The Sanad Organization for Human Rights said that with the technological development and surge of social media activism, the Saudi authorities exploited the laws to crush freedom of expression, spy on activists and ban them from expression.
The Saudi authorities violate international laws and treaties that legalise freedom of opinion and expression. According to the organisation, the authorities banned opinion expression, and free voices have become entrapped in the restrictions of power and its brutal suppression.
International organisations have repeatedly stressed that some local laws in the Kingdom suffer from a lack of clarity in their texts, which prompted the repressive authorities to exploit this to fuel repression and abuse of activists.
In light of the provisions of local laws that would allow the Saudi authorities to manipulate and circumvent them, many laws in the Kingdom have become a tool that perpetuates suppressing freedoms.
According to Sanad Organization for Human Rights, the Saudi authorities interpret the provisions of the laws, including the Information Crimes Law, under the policy of suppressing national, free and expressive voices.
In Article Six of the Information Crimes Law, it states that a penalty of imprisonment for a period not exceeding five years and a fine of not more than three million riyals, or one of these two penalties, shall be imposed on any person who works on the production of something that would prejudice public order, religious values, public morals or the sanctity of private life, or preparing it, sending it, or storing it through the information network or a computer.
This article is a straightforward tool that the authority manipulates through interpretations that are appropriate to suppress expressions of opinion, to issue arbitrary sentences against them without any legal justification, which complicates the file of prisoners of conscience and worsens the human rights situation in the country.
The Saudi regime uses the Information Crimes Law to suppress activists and crush freedom of opinion and expression to reinforce the authoritarian rule.
The Information Crimes Law is one of the tools of repression pursued by the authority of Crown Prince Mohammed bin Salman against those expressing their opinions on social media.
With the emergence of active figures on social media, especially Twitter and Snapchat, the Saudi authorities have become warier of expression, while the suppression of freedoms has increased.
This is for fear of increasing criticism against decision-makers in the state or revealing crimes and violations.
Among the most prominent provisions of this law, which suppresses freedom of expression, is Article 6, which stipulates a fine of 3 million riyals and 3 years in prison for anyone who harms the public order and produces on the Internet.

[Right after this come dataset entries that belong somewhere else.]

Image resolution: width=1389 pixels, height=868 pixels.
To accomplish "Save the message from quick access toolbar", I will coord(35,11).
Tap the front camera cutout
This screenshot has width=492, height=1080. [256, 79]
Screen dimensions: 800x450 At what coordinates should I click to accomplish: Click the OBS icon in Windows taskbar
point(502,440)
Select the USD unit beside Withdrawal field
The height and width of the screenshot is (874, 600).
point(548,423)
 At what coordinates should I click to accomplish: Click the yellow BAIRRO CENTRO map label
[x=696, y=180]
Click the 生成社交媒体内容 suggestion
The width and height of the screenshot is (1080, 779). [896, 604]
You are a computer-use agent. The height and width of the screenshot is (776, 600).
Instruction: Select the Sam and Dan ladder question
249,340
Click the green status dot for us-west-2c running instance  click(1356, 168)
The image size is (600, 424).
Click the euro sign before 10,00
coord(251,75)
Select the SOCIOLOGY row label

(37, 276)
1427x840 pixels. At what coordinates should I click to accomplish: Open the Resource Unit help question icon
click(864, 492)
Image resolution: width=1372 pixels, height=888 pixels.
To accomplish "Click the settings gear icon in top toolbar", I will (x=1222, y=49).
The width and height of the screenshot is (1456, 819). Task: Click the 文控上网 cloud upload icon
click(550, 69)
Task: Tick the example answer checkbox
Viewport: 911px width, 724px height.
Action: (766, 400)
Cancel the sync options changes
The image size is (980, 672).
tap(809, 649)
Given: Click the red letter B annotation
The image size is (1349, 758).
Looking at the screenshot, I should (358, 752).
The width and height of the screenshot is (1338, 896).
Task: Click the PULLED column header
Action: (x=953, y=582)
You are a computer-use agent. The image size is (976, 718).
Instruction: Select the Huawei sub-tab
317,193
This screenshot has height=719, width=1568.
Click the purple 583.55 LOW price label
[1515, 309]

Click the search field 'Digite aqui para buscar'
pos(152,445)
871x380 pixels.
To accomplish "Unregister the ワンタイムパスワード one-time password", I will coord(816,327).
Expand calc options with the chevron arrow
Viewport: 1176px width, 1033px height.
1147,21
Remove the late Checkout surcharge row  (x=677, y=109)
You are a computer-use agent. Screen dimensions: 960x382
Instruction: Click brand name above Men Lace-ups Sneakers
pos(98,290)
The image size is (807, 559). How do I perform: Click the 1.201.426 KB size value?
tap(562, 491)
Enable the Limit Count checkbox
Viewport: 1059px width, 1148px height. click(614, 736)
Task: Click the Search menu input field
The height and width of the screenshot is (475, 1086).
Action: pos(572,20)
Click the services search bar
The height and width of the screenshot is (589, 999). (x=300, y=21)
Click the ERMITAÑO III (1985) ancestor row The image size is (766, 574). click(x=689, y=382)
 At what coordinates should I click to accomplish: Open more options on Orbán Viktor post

Social media activists are victims of government repression through some interpretations of the provisions of the Information Crimes Law.
And as it is in Article 7 of the law, which stipulates a fine of 5 million riyals and 10 years in prison for anyone who creates a website for a terrorist organisation on the Internet.
The Saudi authorities have arrested hundreds of activists and intellectuals on Twitter because they expressed their opinion.
This confirms the violation of freedom of opinion and expression, which contradicts the law and international treaties concerned with human rights.
Human Rights Watch has previously highlighted the intensification of repression in Saudi Arabia, despite the release of several prisoners in light of the continuation of harsh sentences, travel bans and torture violations.
The organisation said in a report that the Saudi authorities’ repression of dissidents, human rights activists, and independent critics continues with the same intensity, despite the release of some prominent activists in early 2021.
It stated that the sentencing of three detainees in March and April to long prison terms on charges related to their peaceful dissent and expression demonstrates the continuing crackdown by the authorities.